Now, when DP[i] = 0 we need to take care of one more thing. Let us say that r bits are set in i. So we can add K numbers by choosing from these r. But we also have the option of choosing from the non-important numbers numbers too. Therefore, we have some new cases: we can choose K numbers from the r options, or we can choose K-1 from the r options and the left over 1 from the non-important numbers, or we can choose K-2 from the r options and the left over 2 from the non-important ones, and so on. This can be calculated just as before except the fact that when we use the non-important numbers, not all of them have to be used. This subproblem is similar to the standard combinatorics problem where in N things need to be filled in M boxes such that some boxes can remain empty. There are {N+M+1 \choose M-1} ways to do it.

Thus, we have a way to calculate for each i the number of ways in which the numbers indicated by its set bits plus non-important ones can be added:

	if(dp[i] != 0) {
		return 0;

	r = number of set bits of i;

	for (p = r-1 to K-1) {
		temp1 = ncr[p][r-1]; // number of ways of taking from $r$ numbers.
		temp2 = ncr[K -1 - p + q - 1][q-1]; // number of ways of taking from
										    // the non-important numbers.
										    // in this case we assume that there are
										    // q non-important numbers from 1 to L.
										    // q can range from 1 to 5.

		ans = ans + (temp1 * temp2); // multiplying to get all possibilities
									 // and adding to the global answer counter.


	return ans;

This approach has the same complexity as before, i.e., \mathcal{O}(N * 2^N) except that we consider N = 20 since 5 out of the 25 numbers are not a part of our DP.

Subtask 3
If we try to use the same solution as before, this time our solution will have N = 22. But that will barely make it under 2 seconds. Maybe with some very neat optimisations and prunings, it can. But there is a more elegant way. We can think more in terms of DP and note the fact that inclusion/exclusion of prime numbers doesn’t affect the GCD closure of a set as much as the inclusion/exclusion of composite numbers does.

This further allows us to cut the complexity down to \mathcal{O}(N * 2^N) where N = 15. A proper explanation of this will be added soon. Setter has implemented this technique.

Please see tester’s/setter’s program for implementation details.


\mathcal{O}(N * 2^N) per test case.



1 Like

My solution: precompute all possible closed sets for all possible L. It turns out that there are just 5 million of them for L=27. The sets for L+1 can be generated through adding/not adding L+1 to sets for L.

For one test case, we can look at all supersets of the input array for the given L, count how many of them have a given popcount, which is the only thing that matters for the combinatorics part. If we have S sets, then the time complexity with bitmasks is O(LS+TS).


can you tell how do you generate all the sets possible in O(LS)?
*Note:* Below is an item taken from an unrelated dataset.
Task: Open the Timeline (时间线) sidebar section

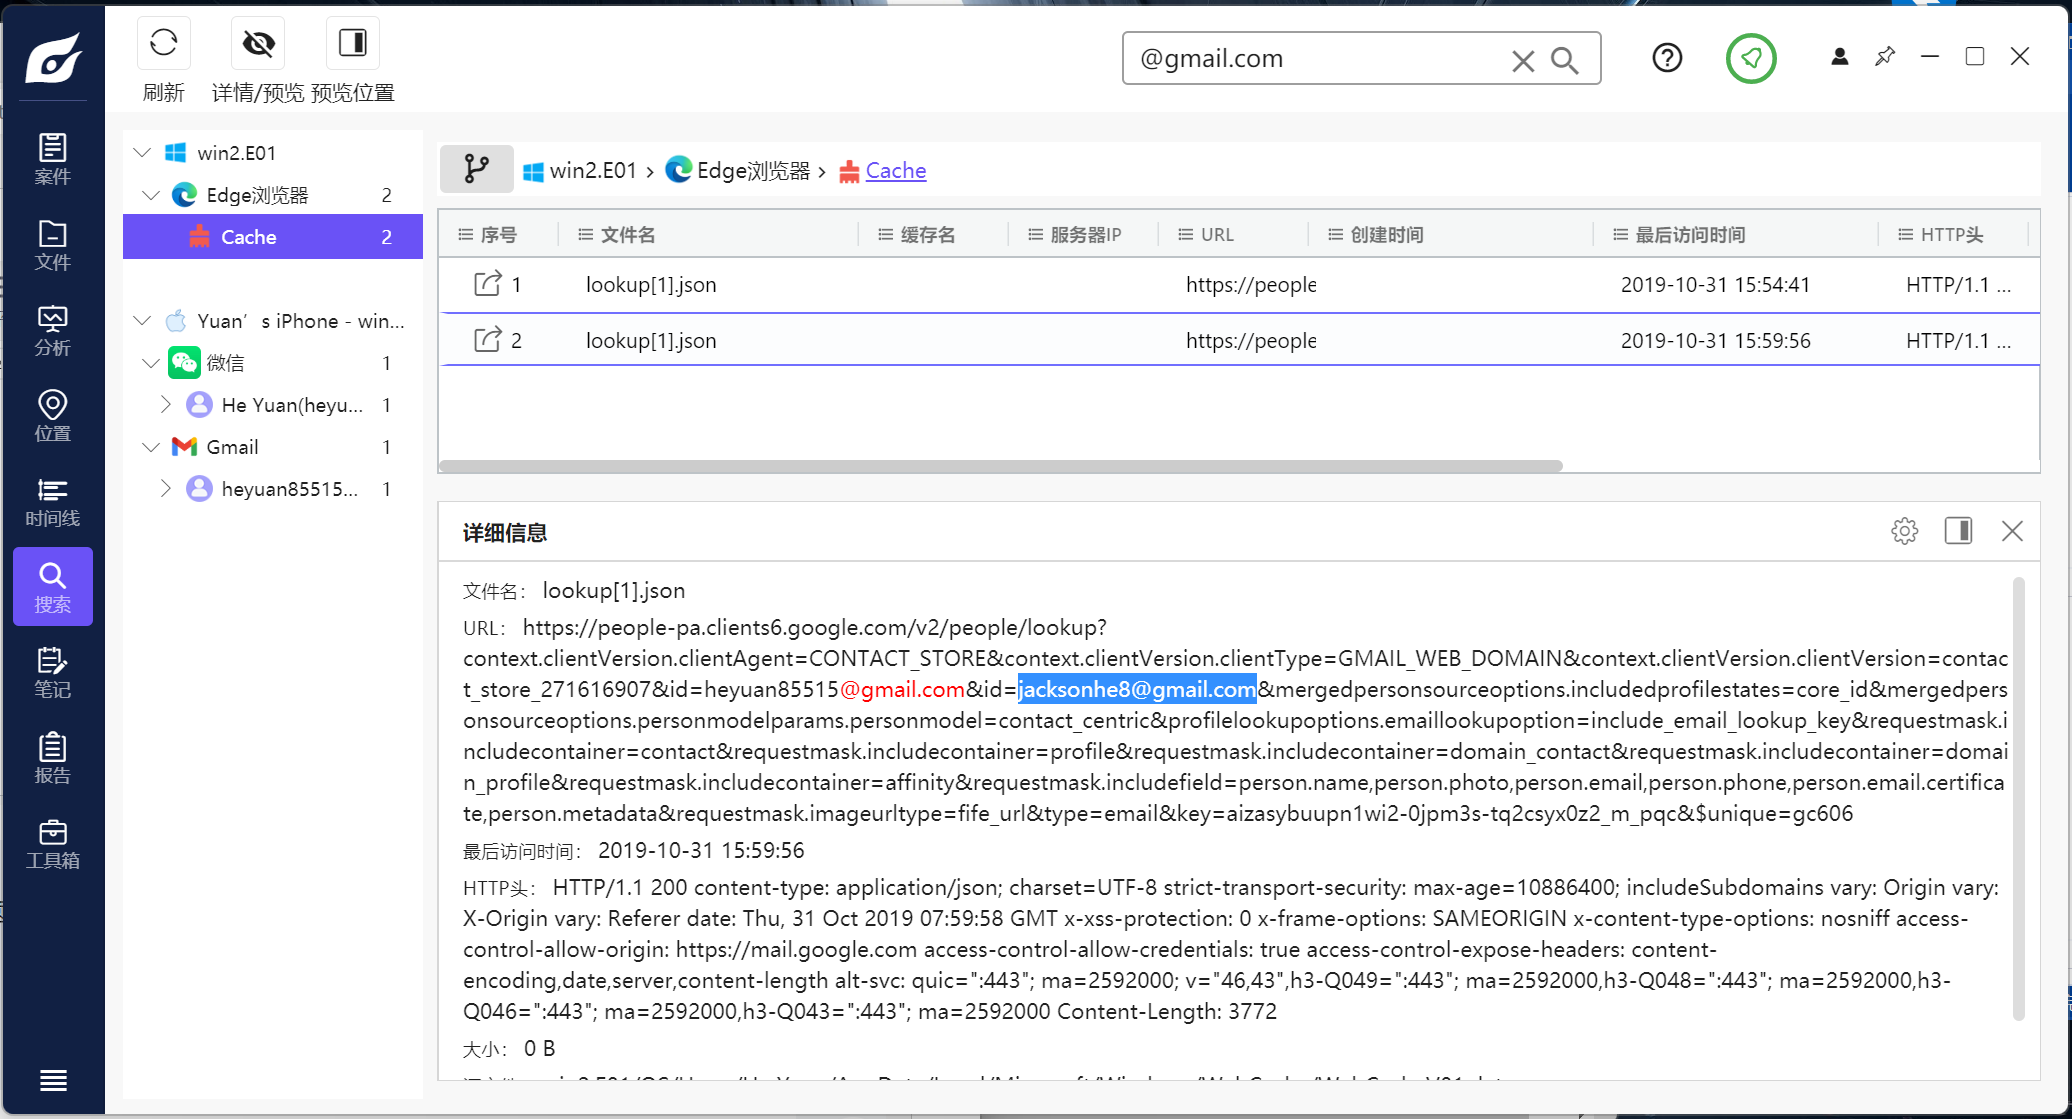Action: [52, 502]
You can also try to extend idea from subtask 2 to subtask 3 by making following observation: you don’t care about numbers 11 and 13, because you can get GCD equal to 11 or 13 only if one of the numbers is 11/13 itself (you only have 22/26 as multiples of 11/13, and there is no other way to get gcd equal to 11/13 besides of using 11/13 for it). It gives you 21 number to store in your mask. I can’t understand how did you get n=22 for last subtask using exactly idea from 2nd subtask - I think it will be 23, as you can’t throw away 13 anymore after adding 26, unless you made observation described above.

Also you can generate all valid sets with a dfs (for l=27 there are less then 2*10^5 of such sets) and then check your input with each of these sets to answer a query (



I just wonder how this problem is tagged hard?Shouldn’t it be easy-medium or medium?